Provided text.
# Remote Controlled Bell Ringer Request



## movierelics (Nov 3, 2009)

Hey Everyone,

I was curious to know if there are any electrical guru's in the audience that could help me with this. I've got an idea for a prop that requires a little upgrading. I need a remote controlled Bell Ringer. Basically the idea is a remote control button that an actor can keep in his pocket and when pushed, it remotely would ring a bell sitting on a table or mounted on a wall somewhere. Now, the bell would need to be activated by two devices. A remote control hidden in the actors pocket and by a foot button hidden on the floor that another actor can press to activate. The activated device would be an actual battery operated bell. If anyone out there has done this before or likes a challenge, please let me know. I'm looking for some advice or tips.


----------



## HomeyDaClown (Oct 3, 2009)

There are lots of inexpensive remote control doorbells that can be hacked to do what you need. You would need one that comes with 2 door remotes so you'd have two controllers. Then just add a mat switch (two wires) across one remote's pushbutton terminals creating a wireless mat switch.

Here's a link to some hacks for remote doorbells:
http://www.hackersbench.com/Projects/ding-dong/main.html


----------



## movierelics (Nov 3, 2009)

Thanks for the post. I think that will do what I'm looking for, plus it will help me learn how to create circuits. You rock!


----------

Information shown.
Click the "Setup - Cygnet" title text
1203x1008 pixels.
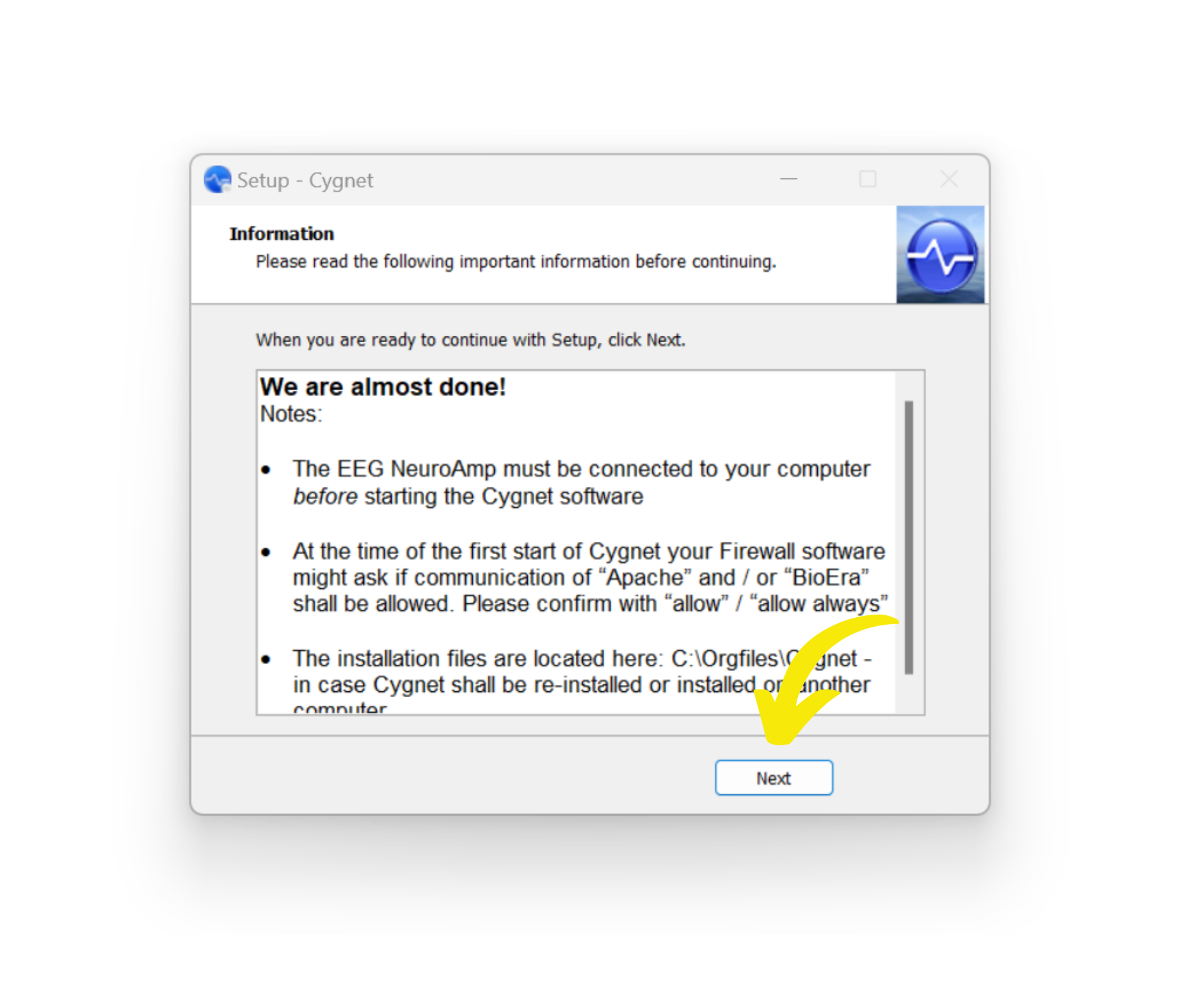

Problems to work on.
A - Answer these questions about the bell ringer thread:
(i) What two devices does movierelics want to be able to activate the bell?
(ii) How many door remotes should the doorbell kit come with, according to HomeyDaClown?
(iii) Besides doing what is needed, what does movierelics say the suggestion will help with?
B - Repeat the passage of the bell ringer thread between "I was curious" and "advice or tips.", inclusive.

Full solutions.
A -
(i) A remote control hidden in an actor's pocket and a foot button hidden on the floor that another actor can press.
(ii) Two.
(iii) Learning how to create circuits.

B -
I was curious to know if there are any electrical guru's in the audience that could help me with this. I've got an idea for a prop that requires a little upgrading. I need a remote controlled Bell Ringer. Basically the idea is a remote control button that an actor can keep in his pocket and when pushed, it remotely would ring a bell sitting on a table or mounted on a wall somewhere. Now, the bell would need to be activated by two devices. A remote control hidden in the actors pocket and by a foot button hidden on the floor that another actor can press to activate. The activated device would be an actual battery operated bell. If anyone out there has done this before or likes a challenge, please let me know. I'm looking for some advice or tips.